WHAT TO DO: The required result is an exact copy of every line from the one with "This screenshot has height=654, width=1163." through the last line below, with the pictures left out.

SOURCE DATA START

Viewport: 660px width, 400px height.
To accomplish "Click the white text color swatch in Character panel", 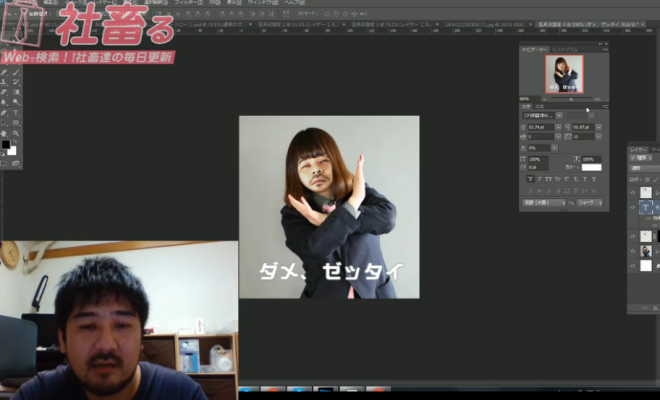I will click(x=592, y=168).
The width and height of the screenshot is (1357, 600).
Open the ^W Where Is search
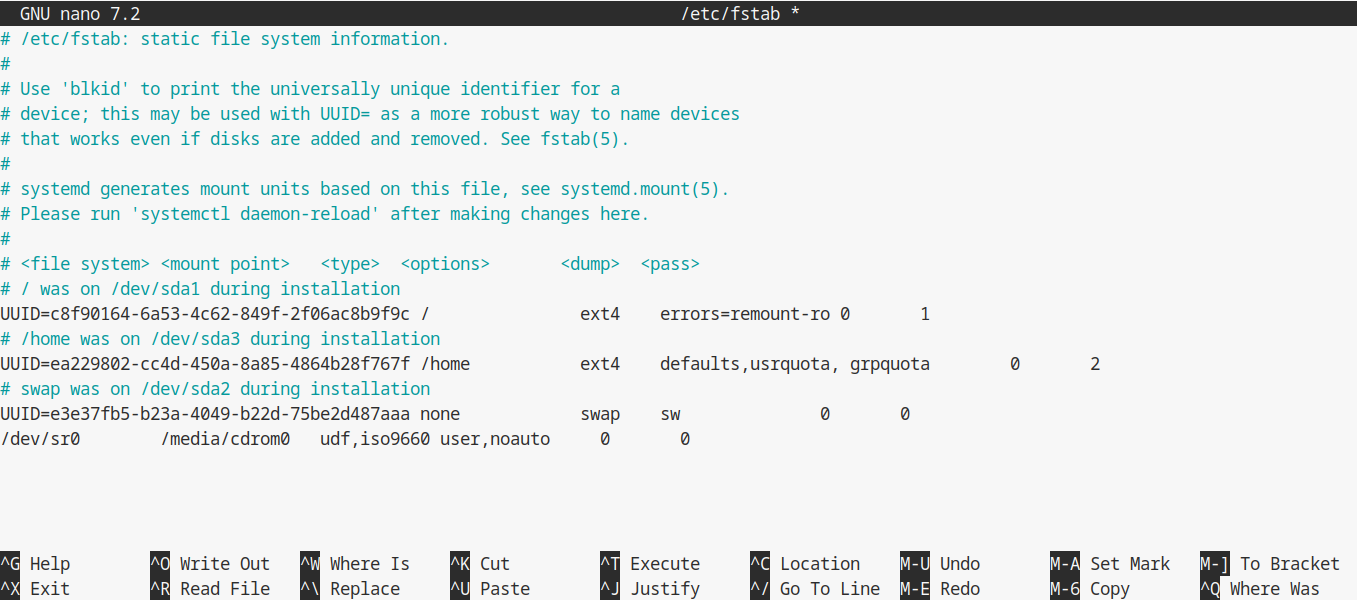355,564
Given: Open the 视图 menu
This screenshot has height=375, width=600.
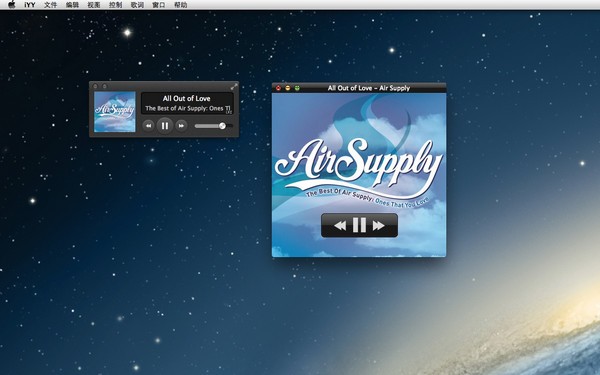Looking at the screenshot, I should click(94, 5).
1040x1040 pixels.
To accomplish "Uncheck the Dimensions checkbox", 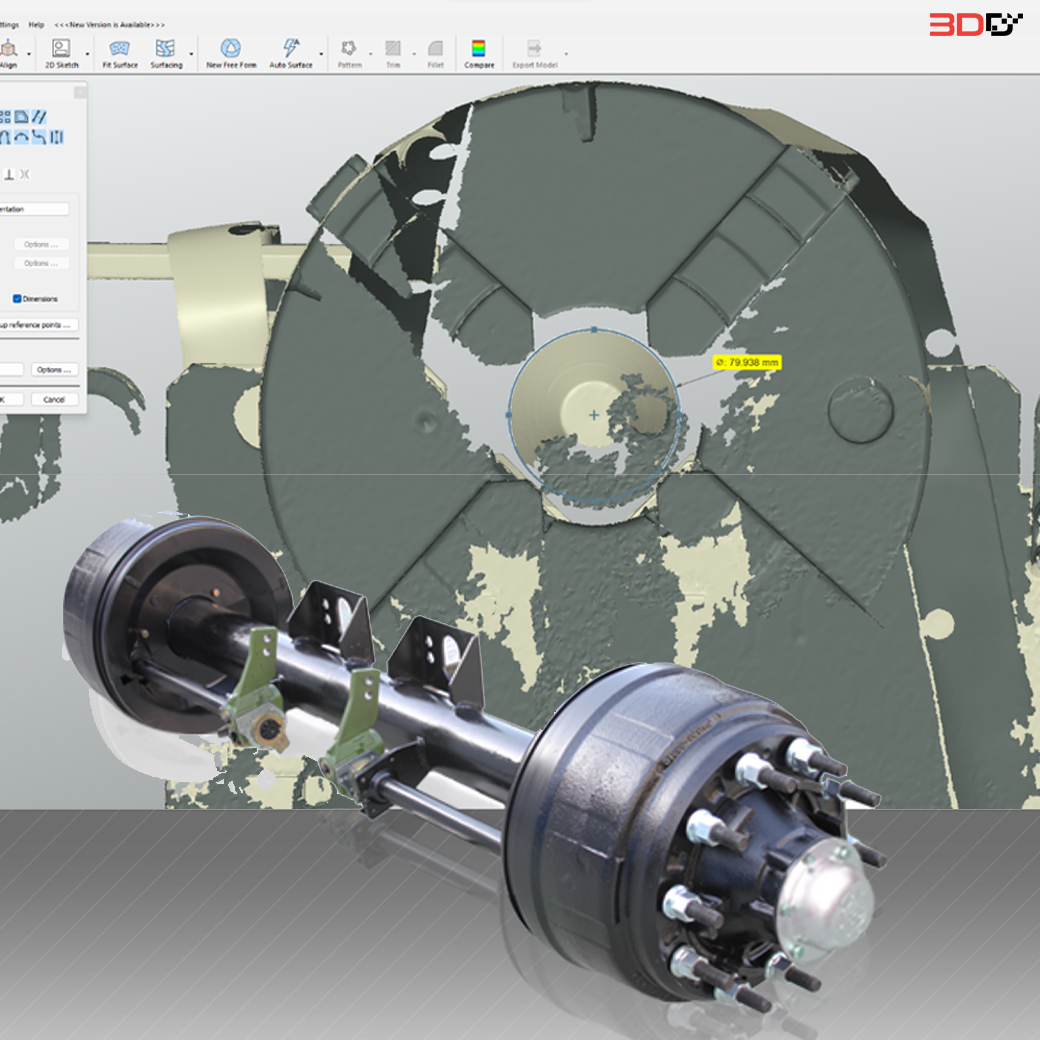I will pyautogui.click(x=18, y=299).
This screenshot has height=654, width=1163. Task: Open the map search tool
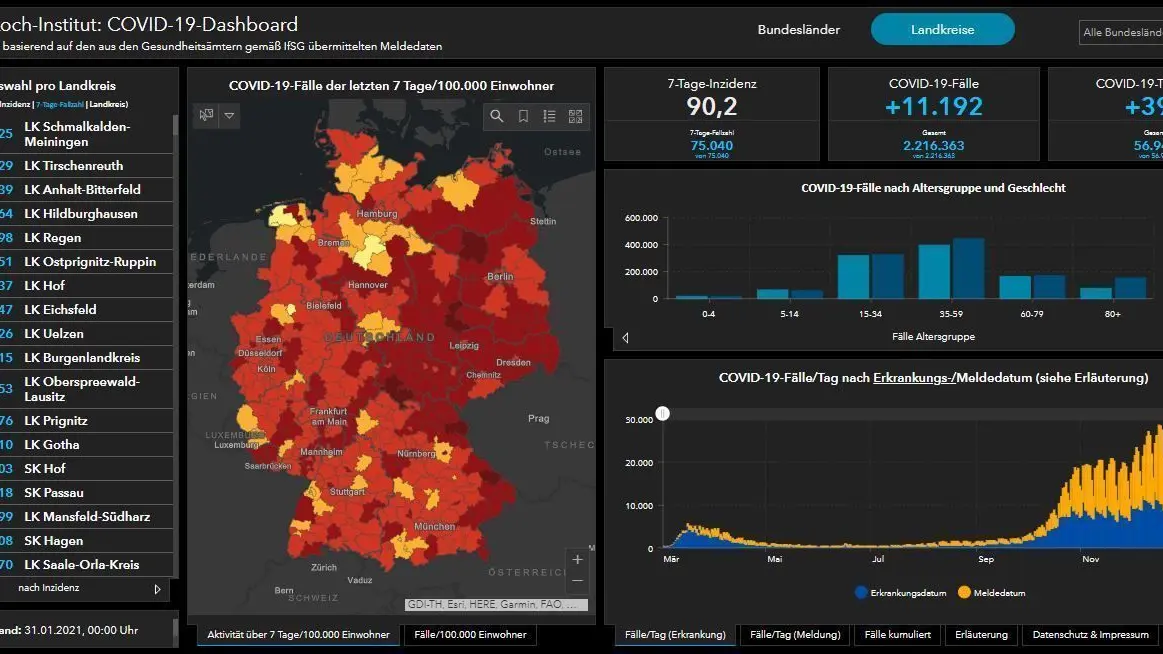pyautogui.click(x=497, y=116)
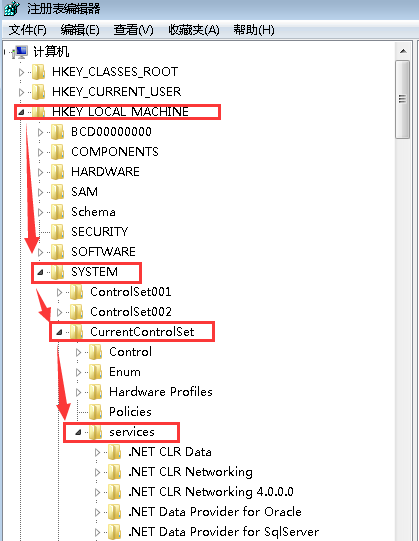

SOURCE DATA END

SOLUTION FOR THIS EXERCISE:
This screenshot has height=654, width=1163. Task: Open the map search tool
pyautogui.click(x=497, y=116)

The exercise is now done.